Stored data
*** Block opens ***

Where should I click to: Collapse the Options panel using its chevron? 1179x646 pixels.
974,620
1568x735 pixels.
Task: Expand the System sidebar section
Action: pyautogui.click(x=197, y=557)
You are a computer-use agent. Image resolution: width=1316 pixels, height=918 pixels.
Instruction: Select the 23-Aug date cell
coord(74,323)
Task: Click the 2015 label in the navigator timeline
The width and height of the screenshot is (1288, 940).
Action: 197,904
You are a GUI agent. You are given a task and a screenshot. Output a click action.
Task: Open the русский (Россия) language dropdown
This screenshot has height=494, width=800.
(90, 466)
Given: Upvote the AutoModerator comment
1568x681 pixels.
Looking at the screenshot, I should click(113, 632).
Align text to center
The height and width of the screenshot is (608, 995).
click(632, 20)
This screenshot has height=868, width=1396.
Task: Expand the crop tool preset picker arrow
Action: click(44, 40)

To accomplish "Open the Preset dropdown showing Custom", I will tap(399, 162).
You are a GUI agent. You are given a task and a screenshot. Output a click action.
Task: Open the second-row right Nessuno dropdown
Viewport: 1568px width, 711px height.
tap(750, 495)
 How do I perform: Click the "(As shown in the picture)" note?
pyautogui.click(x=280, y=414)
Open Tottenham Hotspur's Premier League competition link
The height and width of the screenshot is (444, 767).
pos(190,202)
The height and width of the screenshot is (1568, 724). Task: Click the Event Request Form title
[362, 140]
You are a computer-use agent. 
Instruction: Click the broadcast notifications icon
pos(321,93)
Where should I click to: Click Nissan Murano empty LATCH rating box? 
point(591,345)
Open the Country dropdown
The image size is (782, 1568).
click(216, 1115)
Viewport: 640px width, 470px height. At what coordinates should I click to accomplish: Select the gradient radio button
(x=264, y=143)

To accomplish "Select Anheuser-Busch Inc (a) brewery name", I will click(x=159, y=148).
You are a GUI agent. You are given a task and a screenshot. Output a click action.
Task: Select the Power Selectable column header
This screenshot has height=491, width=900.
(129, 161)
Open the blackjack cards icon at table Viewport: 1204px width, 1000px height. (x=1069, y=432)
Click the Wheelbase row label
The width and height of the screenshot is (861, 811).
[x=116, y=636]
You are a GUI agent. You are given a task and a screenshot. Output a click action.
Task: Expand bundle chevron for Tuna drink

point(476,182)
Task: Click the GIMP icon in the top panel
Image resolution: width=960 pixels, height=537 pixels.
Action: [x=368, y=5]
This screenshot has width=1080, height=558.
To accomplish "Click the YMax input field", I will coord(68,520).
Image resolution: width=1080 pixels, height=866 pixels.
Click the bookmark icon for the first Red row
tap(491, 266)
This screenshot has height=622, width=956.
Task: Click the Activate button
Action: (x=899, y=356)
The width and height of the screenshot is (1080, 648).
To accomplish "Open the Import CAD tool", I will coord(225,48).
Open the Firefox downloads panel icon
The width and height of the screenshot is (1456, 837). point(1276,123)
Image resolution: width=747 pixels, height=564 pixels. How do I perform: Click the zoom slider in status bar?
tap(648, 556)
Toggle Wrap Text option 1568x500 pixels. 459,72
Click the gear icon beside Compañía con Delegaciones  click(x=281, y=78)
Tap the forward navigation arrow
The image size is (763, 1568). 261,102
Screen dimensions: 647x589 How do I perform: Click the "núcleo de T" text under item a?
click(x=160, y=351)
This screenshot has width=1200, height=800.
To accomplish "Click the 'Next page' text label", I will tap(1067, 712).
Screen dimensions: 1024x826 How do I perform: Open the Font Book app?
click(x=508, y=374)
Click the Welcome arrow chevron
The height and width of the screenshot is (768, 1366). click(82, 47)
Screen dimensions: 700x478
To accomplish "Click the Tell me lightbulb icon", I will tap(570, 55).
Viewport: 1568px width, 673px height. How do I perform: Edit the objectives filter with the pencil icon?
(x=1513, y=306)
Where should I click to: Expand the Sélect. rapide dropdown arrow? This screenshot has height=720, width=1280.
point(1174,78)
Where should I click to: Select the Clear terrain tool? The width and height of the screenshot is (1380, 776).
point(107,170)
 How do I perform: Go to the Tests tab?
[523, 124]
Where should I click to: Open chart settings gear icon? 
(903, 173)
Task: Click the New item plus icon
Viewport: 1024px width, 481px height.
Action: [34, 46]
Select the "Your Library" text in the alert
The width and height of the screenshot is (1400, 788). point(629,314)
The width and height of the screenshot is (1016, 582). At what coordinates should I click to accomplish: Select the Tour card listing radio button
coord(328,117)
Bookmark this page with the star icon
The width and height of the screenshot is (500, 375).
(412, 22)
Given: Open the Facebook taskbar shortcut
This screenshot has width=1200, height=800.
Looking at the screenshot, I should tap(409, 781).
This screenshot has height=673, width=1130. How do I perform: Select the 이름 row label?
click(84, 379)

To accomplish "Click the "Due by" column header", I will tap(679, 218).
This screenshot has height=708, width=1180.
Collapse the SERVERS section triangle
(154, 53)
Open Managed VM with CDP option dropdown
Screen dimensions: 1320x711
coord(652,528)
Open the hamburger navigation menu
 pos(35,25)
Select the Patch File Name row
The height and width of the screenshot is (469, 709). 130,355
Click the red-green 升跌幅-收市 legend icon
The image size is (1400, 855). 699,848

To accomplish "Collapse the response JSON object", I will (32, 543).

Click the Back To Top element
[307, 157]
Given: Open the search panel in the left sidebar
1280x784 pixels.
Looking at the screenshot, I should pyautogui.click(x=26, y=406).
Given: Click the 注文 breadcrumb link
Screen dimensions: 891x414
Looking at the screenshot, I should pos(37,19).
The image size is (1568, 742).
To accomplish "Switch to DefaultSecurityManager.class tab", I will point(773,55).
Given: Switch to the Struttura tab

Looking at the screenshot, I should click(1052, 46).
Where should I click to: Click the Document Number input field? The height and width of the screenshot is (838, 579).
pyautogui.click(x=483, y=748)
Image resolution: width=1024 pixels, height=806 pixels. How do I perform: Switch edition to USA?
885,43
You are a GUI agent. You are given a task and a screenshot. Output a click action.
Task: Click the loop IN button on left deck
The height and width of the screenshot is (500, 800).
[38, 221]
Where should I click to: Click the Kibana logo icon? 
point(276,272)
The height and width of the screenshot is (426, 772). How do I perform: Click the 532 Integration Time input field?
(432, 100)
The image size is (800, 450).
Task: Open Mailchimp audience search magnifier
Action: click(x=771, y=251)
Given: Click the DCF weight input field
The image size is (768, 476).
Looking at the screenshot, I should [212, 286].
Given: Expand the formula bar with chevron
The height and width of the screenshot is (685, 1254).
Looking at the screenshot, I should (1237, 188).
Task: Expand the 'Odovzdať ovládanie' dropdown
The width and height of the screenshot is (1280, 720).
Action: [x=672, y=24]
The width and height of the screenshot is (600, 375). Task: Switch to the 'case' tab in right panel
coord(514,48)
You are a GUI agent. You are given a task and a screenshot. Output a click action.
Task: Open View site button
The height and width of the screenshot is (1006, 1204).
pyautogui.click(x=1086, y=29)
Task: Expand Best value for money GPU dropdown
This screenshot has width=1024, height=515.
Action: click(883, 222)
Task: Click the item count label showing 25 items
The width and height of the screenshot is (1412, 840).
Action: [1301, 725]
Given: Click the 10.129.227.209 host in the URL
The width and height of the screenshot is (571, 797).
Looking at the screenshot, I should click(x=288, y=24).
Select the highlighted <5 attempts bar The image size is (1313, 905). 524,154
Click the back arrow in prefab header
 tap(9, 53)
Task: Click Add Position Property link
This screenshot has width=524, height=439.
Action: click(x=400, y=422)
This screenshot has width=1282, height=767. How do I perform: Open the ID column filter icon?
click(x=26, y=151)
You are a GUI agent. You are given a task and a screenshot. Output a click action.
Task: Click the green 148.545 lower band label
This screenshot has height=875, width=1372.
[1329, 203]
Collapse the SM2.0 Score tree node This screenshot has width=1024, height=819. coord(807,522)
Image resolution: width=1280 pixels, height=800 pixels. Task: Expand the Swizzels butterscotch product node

*** Block closes ***

EXERCISE: Give back only the lines from the one containing "This screenshot has height=875, width=1372." through the final line of the entries above, exactly as written, both included.

RESPONSE TO THIS EXERCISE:
This screenshot has height=875, width=1372.
[1329, 203]
Collapse the SM2.0 Score tree node This screenshot has width=1024, height=819. coord(807,522)
Image resolution: width=1280 pixels, height=800 pixels. Task: Expand the Swizzels butterscotch product node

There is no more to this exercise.